**Description of the task**
From the listing, output as a numbered list every line from the line containing "Task: Sort by the File Size column header" up to and including the line containing "(x=640, y=157)", omitting blank lines.
═══ Data entries ═══
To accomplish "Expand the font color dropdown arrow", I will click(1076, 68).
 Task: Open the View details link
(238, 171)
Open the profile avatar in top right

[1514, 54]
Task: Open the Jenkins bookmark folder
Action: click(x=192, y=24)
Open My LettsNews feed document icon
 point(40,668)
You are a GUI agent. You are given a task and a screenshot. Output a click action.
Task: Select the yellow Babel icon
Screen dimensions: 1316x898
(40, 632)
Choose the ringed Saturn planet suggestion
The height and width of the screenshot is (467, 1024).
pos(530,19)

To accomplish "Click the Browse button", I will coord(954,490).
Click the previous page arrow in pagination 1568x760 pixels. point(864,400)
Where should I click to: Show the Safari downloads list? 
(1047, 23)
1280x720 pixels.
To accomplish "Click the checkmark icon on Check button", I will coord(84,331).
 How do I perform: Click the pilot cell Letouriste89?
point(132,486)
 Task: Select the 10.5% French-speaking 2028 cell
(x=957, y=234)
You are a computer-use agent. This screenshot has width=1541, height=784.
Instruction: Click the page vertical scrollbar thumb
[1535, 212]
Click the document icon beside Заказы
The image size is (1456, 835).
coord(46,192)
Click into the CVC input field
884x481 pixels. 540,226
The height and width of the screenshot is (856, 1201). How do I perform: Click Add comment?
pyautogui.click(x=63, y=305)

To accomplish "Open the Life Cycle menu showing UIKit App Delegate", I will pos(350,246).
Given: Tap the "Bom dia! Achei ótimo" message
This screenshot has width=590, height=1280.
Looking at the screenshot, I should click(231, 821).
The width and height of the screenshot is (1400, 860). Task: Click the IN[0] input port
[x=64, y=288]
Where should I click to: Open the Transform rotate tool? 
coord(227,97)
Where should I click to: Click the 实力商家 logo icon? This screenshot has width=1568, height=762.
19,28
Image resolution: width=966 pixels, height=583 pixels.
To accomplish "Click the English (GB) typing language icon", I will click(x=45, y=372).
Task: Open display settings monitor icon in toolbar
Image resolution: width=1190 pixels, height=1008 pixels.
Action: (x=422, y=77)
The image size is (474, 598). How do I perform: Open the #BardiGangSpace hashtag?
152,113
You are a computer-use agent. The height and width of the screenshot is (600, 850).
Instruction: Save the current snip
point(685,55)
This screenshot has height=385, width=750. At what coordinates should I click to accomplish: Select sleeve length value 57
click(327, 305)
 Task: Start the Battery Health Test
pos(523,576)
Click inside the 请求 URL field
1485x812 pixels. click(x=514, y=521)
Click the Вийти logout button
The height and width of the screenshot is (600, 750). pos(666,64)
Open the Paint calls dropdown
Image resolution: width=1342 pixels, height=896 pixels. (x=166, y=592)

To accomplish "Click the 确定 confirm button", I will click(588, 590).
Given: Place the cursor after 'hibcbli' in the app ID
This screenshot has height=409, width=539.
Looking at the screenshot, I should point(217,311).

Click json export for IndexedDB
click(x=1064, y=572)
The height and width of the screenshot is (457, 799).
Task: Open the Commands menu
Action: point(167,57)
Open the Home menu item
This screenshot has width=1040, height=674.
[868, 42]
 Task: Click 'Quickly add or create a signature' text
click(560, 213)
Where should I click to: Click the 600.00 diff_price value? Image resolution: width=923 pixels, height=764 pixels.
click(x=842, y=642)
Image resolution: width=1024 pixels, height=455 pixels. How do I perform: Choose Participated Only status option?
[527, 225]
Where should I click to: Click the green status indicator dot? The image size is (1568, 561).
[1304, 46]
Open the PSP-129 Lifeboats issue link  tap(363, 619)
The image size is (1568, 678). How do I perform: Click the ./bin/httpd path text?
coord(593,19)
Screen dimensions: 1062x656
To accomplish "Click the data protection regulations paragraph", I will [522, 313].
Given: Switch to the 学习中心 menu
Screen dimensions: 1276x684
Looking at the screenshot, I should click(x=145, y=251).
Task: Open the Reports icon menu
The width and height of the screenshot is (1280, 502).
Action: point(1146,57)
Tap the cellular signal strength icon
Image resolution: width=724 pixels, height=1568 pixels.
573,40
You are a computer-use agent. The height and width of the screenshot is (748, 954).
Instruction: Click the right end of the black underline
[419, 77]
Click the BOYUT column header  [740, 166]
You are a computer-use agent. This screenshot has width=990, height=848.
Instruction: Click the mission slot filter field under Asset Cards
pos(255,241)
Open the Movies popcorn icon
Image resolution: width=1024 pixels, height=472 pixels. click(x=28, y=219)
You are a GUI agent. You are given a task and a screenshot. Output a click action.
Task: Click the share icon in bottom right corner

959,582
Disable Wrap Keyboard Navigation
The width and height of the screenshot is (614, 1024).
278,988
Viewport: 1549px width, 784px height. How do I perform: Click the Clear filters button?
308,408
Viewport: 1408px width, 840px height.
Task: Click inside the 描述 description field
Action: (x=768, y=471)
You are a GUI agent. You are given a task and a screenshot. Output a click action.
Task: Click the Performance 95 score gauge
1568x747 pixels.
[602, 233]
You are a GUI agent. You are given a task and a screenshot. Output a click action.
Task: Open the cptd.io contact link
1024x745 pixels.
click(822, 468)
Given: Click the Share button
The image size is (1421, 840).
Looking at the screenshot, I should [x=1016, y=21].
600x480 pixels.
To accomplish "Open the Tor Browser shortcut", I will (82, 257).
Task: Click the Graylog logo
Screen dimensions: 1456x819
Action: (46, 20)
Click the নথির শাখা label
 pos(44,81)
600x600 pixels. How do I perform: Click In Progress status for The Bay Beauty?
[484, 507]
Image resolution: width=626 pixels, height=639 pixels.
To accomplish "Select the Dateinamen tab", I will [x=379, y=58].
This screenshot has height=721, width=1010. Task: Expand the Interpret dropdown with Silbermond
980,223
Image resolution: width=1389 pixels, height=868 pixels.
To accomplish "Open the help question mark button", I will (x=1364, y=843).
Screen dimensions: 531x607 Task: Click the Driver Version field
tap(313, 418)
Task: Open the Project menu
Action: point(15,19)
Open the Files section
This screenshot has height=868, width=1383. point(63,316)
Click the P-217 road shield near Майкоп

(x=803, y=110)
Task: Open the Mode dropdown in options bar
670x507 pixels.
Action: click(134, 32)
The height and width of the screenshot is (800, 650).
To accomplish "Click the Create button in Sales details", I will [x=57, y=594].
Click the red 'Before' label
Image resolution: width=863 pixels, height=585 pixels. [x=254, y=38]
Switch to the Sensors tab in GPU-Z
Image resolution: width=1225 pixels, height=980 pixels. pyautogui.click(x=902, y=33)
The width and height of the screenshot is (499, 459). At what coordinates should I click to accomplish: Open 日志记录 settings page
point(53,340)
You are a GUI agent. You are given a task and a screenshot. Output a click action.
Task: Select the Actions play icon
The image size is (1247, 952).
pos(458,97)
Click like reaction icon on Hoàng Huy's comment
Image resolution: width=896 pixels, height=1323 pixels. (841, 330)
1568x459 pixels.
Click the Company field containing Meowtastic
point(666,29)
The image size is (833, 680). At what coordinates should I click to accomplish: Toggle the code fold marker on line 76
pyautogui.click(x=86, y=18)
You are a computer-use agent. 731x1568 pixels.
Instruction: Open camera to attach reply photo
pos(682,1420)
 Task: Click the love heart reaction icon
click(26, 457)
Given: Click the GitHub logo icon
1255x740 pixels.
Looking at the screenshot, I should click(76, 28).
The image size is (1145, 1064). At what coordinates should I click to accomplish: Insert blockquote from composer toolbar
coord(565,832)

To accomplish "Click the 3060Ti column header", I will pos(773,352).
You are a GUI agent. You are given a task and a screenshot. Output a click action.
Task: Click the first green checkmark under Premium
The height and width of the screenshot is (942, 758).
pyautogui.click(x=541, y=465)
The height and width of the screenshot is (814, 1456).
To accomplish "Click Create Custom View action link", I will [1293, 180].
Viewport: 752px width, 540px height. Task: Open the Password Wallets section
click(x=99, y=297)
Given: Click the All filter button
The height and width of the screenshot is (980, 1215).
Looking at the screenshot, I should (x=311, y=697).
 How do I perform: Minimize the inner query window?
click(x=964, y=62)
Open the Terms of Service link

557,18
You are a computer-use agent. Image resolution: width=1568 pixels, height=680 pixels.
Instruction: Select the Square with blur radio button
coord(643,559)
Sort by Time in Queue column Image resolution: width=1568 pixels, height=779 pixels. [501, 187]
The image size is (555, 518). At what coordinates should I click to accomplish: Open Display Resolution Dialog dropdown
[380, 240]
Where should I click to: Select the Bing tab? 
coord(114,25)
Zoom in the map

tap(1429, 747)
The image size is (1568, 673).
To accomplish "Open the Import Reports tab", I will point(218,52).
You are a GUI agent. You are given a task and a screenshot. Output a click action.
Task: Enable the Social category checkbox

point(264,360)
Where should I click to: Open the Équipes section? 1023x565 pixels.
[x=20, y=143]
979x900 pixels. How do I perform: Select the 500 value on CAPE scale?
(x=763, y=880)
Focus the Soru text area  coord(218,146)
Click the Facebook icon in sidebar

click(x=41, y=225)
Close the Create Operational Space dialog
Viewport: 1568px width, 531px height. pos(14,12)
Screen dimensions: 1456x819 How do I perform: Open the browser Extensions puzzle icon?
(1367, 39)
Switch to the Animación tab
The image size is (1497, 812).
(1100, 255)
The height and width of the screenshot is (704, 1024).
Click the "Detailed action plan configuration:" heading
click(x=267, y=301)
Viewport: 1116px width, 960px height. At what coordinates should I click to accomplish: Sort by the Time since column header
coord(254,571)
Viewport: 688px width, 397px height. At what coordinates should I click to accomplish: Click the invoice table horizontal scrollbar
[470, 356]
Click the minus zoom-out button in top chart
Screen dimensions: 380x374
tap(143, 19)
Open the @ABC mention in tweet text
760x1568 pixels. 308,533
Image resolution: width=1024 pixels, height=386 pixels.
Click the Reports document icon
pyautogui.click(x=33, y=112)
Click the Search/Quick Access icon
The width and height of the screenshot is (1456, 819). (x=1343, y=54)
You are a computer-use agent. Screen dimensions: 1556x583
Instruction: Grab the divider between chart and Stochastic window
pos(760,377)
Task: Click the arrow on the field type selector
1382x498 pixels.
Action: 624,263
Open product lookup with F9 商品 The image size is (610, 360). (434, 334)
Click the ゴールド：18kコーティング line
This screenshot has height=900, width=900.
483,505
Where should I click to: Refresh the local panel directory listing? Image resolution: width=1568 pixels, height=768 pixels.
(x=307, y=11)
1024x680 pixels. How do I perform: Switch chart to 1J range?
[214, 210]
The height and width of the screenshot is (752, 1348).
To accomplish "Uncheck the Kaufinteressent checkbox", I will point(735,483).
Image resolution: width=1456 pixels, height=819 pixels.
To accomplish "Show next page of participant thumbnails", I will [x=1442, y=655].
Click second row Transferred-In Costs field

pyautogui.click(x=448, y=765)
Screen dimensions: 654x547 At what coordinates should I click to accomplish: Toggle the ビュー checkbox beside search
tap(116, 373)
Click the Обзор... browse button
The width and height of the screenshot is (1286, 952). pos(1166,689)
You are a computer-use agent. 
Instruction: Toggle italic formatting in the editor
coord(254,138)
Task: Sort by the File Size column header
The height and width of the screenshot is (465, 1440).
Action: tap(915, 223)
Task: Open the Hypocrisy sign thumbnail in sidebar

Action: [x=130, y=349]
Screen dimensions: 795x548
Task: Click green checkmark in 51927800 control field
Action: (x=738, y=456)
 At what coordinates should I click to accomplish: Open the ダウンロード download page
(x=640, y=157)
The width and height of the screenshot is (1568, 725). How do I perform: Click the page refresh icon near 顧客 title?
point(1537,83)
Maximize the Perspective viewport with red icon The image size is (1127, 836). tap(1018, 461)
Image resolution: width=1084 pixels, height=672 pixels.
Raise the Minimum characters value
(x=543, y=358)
═══
**Written response**
1. Task: Sort by the File Size column header
2. The height and width of the screenshot is (465, 1440).
3. Action: tap(915, 223)
4. Task: Open the Hypocrisy sign thumbnail in sidebar
5. Action: [x=130, y=349]
6. Screen dimensions: 795x548
7. Task: Click green checkmark in 51927800 control field
8. Action: (x=738, y=456)
9.  At what coordinates should I click to accomplish: Open the ダウンロード download page
10. (x=640, y=157)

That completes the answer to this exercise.